• [What to produce] Every line that holds the word "Fotos" needs to be copied from the data below.

Collected data entries
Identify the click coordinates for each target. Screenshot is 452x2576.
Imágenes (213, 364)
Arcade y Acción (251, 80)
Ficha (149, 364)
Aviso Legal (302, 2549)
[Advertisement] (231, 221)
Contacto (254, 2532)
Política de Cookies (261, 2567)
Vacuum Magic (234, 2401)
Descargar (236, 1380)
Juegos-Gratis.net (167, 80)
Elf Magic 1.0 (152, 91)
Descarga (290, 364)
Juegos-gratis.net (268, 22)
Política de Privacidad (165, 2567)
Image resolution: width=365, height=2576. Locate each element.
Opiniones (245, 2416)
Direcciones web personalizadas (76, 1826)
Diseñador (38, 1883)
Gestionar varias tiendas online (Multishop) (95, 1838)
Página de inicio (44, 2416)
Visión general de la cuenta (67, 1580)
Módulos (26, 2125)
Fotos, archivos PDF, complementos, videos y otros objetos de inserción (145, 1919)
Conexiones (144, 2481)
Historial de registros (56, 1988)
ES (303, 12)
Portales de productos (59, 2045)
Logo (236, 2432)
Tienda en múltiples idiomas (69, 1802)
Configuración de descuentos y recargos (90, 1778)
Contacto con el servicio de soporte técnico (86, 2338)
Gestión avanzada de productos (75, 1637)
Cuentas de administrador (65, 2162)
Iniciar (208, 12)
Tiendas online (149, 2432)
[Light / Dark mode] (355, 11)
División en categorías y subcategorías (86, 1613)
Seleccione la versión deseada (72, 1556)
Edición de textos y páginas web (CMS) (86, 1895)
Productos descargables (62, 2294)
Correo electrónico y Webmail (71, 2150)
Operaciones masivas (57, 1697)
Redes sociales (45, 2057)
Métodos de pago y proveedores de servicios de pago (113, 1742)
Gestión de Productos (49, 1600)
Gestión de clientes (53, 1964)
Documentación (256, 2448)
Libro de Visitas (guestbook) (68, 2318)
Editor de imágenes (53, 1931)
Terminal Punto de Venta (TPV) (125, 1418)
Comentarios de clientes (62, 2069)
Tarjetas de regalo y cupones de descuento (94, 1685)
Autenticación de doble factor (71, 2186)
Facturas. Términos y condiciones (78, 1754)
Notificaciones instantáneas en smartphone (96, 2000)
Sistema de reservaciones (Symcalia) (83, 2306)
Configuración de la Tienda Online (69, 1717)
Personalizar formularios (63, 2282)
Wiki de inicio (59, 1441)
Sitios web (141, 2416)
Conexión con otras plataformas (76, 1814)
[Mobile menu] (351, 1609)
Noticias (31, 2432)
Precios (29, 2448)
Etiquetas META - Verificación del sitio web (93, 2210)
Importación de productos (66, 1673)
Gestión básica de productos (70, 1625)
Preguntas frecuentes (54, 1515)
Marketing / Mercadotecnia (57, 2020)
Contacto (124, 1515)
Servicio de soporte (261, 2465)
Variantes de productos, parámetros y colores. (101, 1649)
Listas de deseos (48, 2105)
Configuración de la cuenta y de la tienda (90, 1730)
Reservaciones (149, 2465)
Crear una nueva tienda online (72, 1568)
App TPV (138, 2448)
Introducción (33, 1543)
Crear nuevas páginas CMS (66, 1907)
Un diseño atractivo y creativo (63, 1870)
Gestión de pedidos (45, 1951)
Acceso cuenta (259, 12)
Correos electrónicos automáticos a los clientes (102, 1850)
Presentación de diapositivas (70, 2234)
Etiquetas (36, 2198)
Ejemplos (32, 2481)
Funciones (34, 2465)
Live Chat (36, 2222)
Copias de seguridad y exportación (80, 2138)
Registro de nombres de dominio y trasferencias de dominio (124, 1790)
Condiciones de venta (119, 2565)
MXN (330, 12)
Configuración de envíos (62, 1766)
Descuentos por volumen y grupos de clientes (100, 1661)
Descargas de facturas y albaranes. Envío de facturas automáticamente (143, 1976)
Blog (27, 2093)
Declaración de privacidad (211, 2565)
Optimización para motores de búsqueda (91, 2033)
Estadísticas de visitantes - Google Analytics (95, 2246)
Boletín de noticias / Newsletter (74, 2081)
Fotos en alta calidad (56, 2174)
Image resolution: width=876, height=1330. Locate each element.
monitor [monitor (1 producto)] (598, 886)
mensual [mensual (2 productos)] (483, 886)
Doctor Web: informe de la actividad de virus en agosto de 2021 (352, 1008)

• [Your solution]
Fotos, archivos PDF, complementos, videos y otros objetos de inserción (145, 1919)
Fotos en alta calidad (56, 2174)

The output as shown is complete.